Recommendation Letter Brainstorm (Attorney-Reviewed)

Document Preparation

Brainstorm the structure of an outreach message asking for a recommendation/support letter — not the letter itself.

EB1AEB2 NIW
Prompt: Recommendation Letter Brainstorm (Attorney-Reviewed)
[IMPORTANT: This is an educational exploration, not legal advice. I am not asking you to determine my eligibility or to draft text for a USCIS filing. Anything you produce must be reviewed by a licensed U.S. immigration attorney before any use in an actual petition, application, or filing. Immigration law changes frequently and my facts may be incomplete.]

I am preparing to ask a recognized expert in my field for a support letter that will later be part of an [EB-1A / EB-2 NIW] petition. Help me brainstorm the structure of my OUTREACH MESSAGE to the expert (not the letter itself). The outreach should: explain briefly what the petition is about, what general areas the letter typically addresses, and what background materials I will provide. Do NOT draft the letter itself — the actual letter must be authored in the expert's own voice based on their personal assessment of my work, and the final petition package (including all letters) must be reviewed by a licensed immigration attorney before submission. Unreviewed or AI-generated letter text submitted to USCIS can create serious credibility problems.

Guidance on Using AI

AI tools are powerful but imperfect. Understanding their strengths and limitations will help you use them effectively for immigration research.

What AI is good for

  • Explaining complex legal concepts in plain language (e.g., the Dhanasar three-prong test, the Kazarian two-step framework)
  • Helping you understand how achievements and research are typically framed in immigration contexts
  • Brainstorming which EB-1A criteria your accomplishments might map to — as background for an attorney discussion
  • Generating questions to ask your ISSO, employer, DSO, or attorney
  • Comparing different pathways and their requirements side by side at an educational level
  • Summarizing published USCIS Policy Manual text or eCFR regulation language you provide to it

What AI is NOT reliable for

  • Confirming whether specific policies are currently in effect (policies change frequently and AI training data is usually months out of date)
  • Providing accurate current USCIS processing times, fee amounts, or court-stay status of pending rules
  • Determining your specific eligibility with certainty — only a licensed immigration attorney can do that
  • Knowing about recent USCIS policy memos, AAO decisions, executive orders, or proclamations issued after its training cutoff
  • Replacing legal advice from a qualified immigration attorney
  • Generating text that is safe to submit directly in legal filings (USCIS adjudicators increasingly flag unreviewed AI-authored evidence as a credibility issue)
  • Drafting recommendation letters — these must reflect the recommender's own voice and assessment

Never submit AI text directly in legal filings

AI-generated text should never be submitted as part of an immigration petition, support letter, or legal filing without thorough review by a qualified immigration attorney. AI-generated legal arguments may contain errors, outdated references, or fabricated case citations that could harm your case.
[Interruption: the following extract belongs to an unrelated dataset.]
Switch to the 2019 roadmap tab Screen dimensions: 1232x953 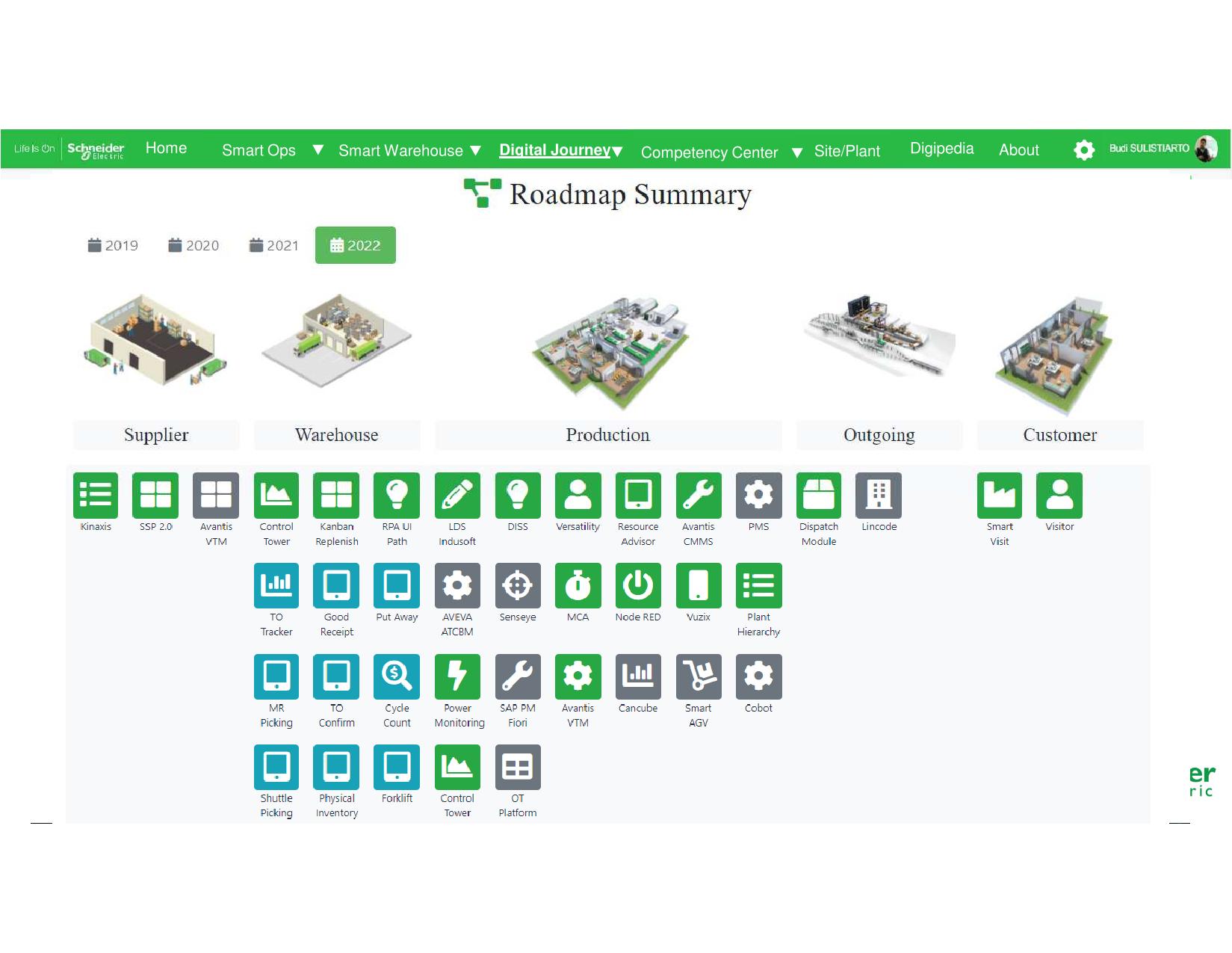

Always verify against official USCIS sources

After using AI to research a topic, verify the information against the USCIS Policy Manual and the relevant sections of 8 CFR (Code of Federal Regulations). Immigration policies change frequently, and AI models may not have the most current information.

Best Practices for AI-Assisted Research

Be specific in your prompts

Include your field of study, degree level, number of publications, awards, and years in your program. The more context you provide, the more tailored the response.

Ask follow-up questions

Do not accept the first response at face value. Ask the AI to elaborate, provide sources, or consider alternative perspectives. Push for specificity.

Cross-reference multiple sources

Try the same prompt in different AI tools (ChatGPT, Claude, Gemini) and compare responses. Where they agree, the information is more likely accurate.

Use AI to prepare for attorney meetings

AI research helps you ask better questions and understand the answers. Use it to educate yourself before a consultation, not to replace one.